Contexto del ataque en la sede de la NFL
Shane Tamura, de 27 años, mató a cuatro personas antes de suicidarse el pasado 28 de julio en un rascacielos de Manhattan que alberga las oficinas de la NFL. En una nota hallada en su cuerpo, Tamura, quien había trabajado como empleado de un casino en Las Vegas y practicado futbol americano en la escuela secundaria, escribió: “Estudien mi cerebro, lo siento”.
El mensaje sugiere que Tamura era consciente de la posible relación entre sus problemas de conducta y lesiones cerebrales sufridas a lo largo de su vida.
Síntomas y efectos de la encefalopatía traumática crónica
La ETC no puede diagnosticarse en personas vivas, y su confirmación solo es posible mediante examen postmortem. Los síntomas más comunes incluyen:
- Agresividad e impulsividad
- Depresión y ansiedad
- Paranoia y tendencias suicidas
- Deterioro cognitivo progresivo, como pérdida de memoria
Estas alteraciones pueden afectar gravemente la conducta de quienes padecen la enfermedad, especialmente si no se toman medidas de prevención o seguimiento.

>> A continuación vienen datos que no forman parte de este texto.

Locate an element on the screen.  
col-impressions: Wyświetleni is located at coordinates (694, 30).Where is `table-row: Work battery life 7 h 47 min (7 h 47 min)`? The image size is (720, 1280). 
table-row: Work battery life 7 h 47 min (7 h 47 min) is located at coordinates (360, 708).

Historia de la relación entre ETC y el futbol americano
La relación entre traumatismos cerebrales repetidos y degeneración cerebral se estudia desde principios de la década de 2000. Bennet Omalu, patólogo forense y neuropatólogo, fue el primero en identificar públicamente la ETC al analizar el cerebro de Terry Long, exjugador de los Acereros de Pittsburgh que se suicidó en 2005.
Durante muchos años, la NFL no reconoció la relación entre el deporte y la enfermedad, lo que generó críticas sobre la falta de protección a los jugadores. No fue sino hasta 2016 cuando la liga adoptó medidas para mitigar los riesgos, incluyendo protocolos más estrictos de conmociones cerebrales y compensaciones económicas a exjugadores afectados.
Un estudio realizado en 2017 detectó ETC en 110 de 111 exjugadores de la NFL estudiados, muchos de los cuales habían fallecido prematuramente. Estos hallazgos reforzaron la evidencia científica sobre los peligros de los traumatismos repetidos en la cabeza y la necesidad de medidas preventivas en deportes de contacto.
Implicaciones del hallazgo en el caso Tamura
El descubrimiento de la ETC en Shane Tamura abre un debate sobre la relación entre lesiones cerebrales y conducta violenta. Expertos señalan que la enfermedad puede contribuir a agresión, impulsividad y tendencias suicidas, aunque no todos los individuos con ETC desarrollan conductas criminales.
El caso también resalta la importancia de protocolos de seguridad y seguimiento médico para atletas y exjugadores que hayan estado expuestos a traumatismos repetidos, con el objetivo de prevenir tragedias relacionadas con problemas de salud mental derivados de lesiones cerebrales.
La confirmación de la encefalopatía traumática crónica en Shane Tamura por parte de la OCME de Nueva York evidencia el impacto profundo que los traumatismos cerebrales pueden tener en la vida de las personas. Este hallazgo no solo aporta contexto al ataque en la sede de la NFL, sino que también subraya la necesidad de continuar estudiando y abordando los riesgos asociados a los deportes de contacto, tanto para prevenir lesiones como para proteger la salud mental de los jugadores.